Is looper mode (and sensitivity) due to hardware limitations of the current gen devices?
Or is it because the debounce (or other) settings are truly a user preference (and can you explain more about this)?
Or are button combinations (e.g., bank up by pressing two buttons) the reason to have looper mode?
It’s in the manual. Seems to be 100% for the combo buttons.
Having Looper mode on means you can’t use button combos but the reason for Looper mode is to eliminate any delay in the midi message sending. Typically this is important for controlling things like loop pedals where timing is super critical. The fact that button combos can’t be used when Looper mode is active is just a byproduct, not the reasoning for the feature.
If not using with a looper, I can’t really think of a reason to have it turned on.

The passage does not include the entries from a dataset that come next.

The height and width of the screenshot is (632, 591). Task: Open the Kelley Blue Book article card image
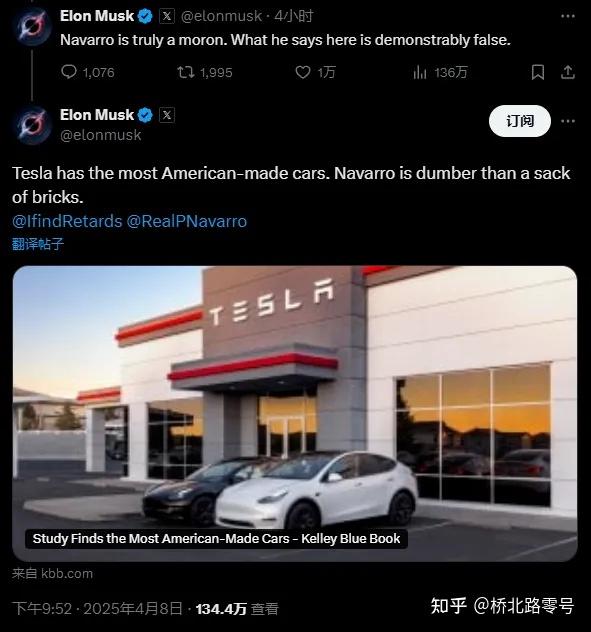coord(295,413)

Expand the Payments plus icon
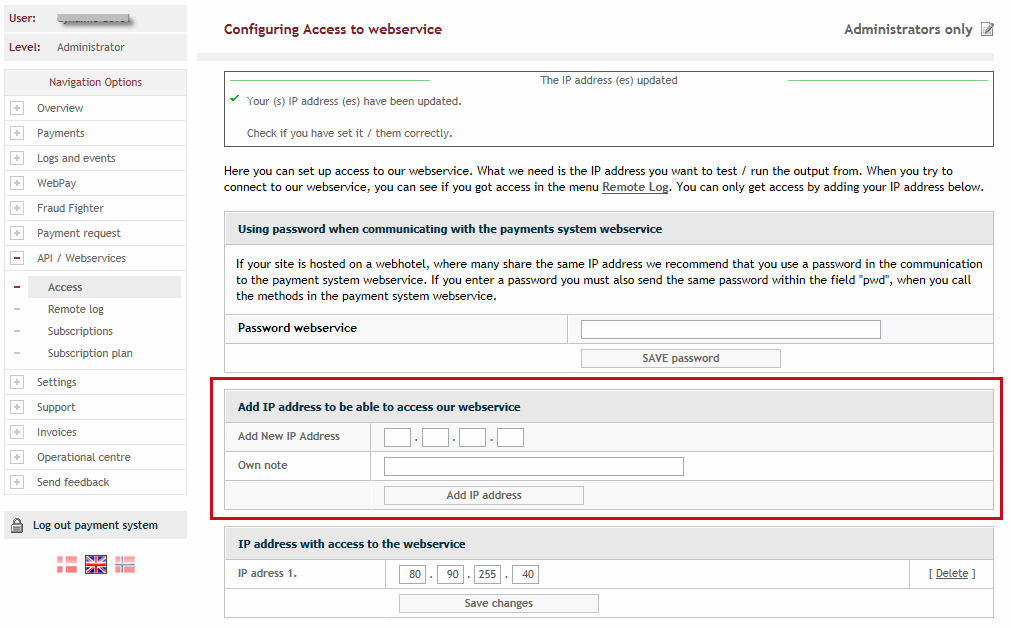click(x=17, y=133)
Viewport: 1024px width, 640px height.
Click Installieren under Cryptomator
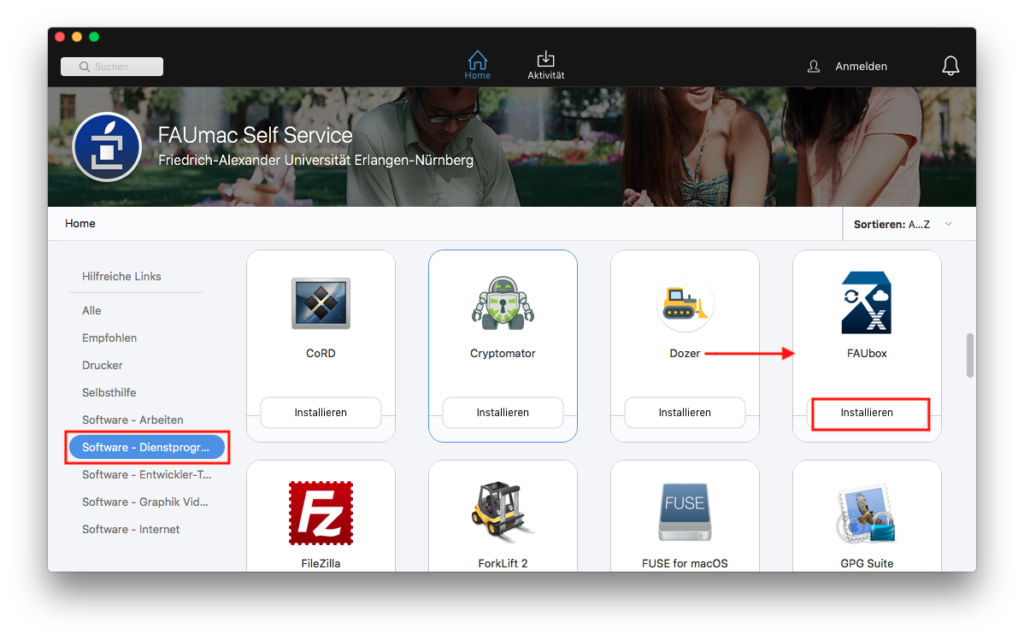click(502, 412)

Sensitivity would be just a preference. Not dealing with how midi is sent but how the button triggers the commands. I find the default to be fine but I know some on here like to turn the sensitivity down all the way down. I may be heavy footed
Hope this helps.
Also to note: having a double press and a press action on the same button will cause a slight delay when sending the press action cause the MC6 will wait to see if it’s gonna be a double press or just the single.
Really? That’s surprising.
yes. that’s because we decided to decouple Press and Double Tap. We can still change in the future depending on feedback. If we do change it, that just means that any user who is using Press and Double Tap together will need to change it to Release and Double Tap.
yes Looper Mode is there because of dual button press functions. It’s impossible to press both buttons down exactly and hence there needs to be some allowance and hence the delay. Looper mode removes that delay, but that means dual button presses are not possible.
Yes, usually event systems split up handling of primitive events like press/release from aggregate events like click/tap/double click.
Perhaps a backwards compatible way to add this is to add a new event (e.g., push) that is not affected by sensitivity and leave press as it is.
It’s a subtle and confusing distinction, but less of a surprise to legacy users.
I assume this wouldn’t require more memory.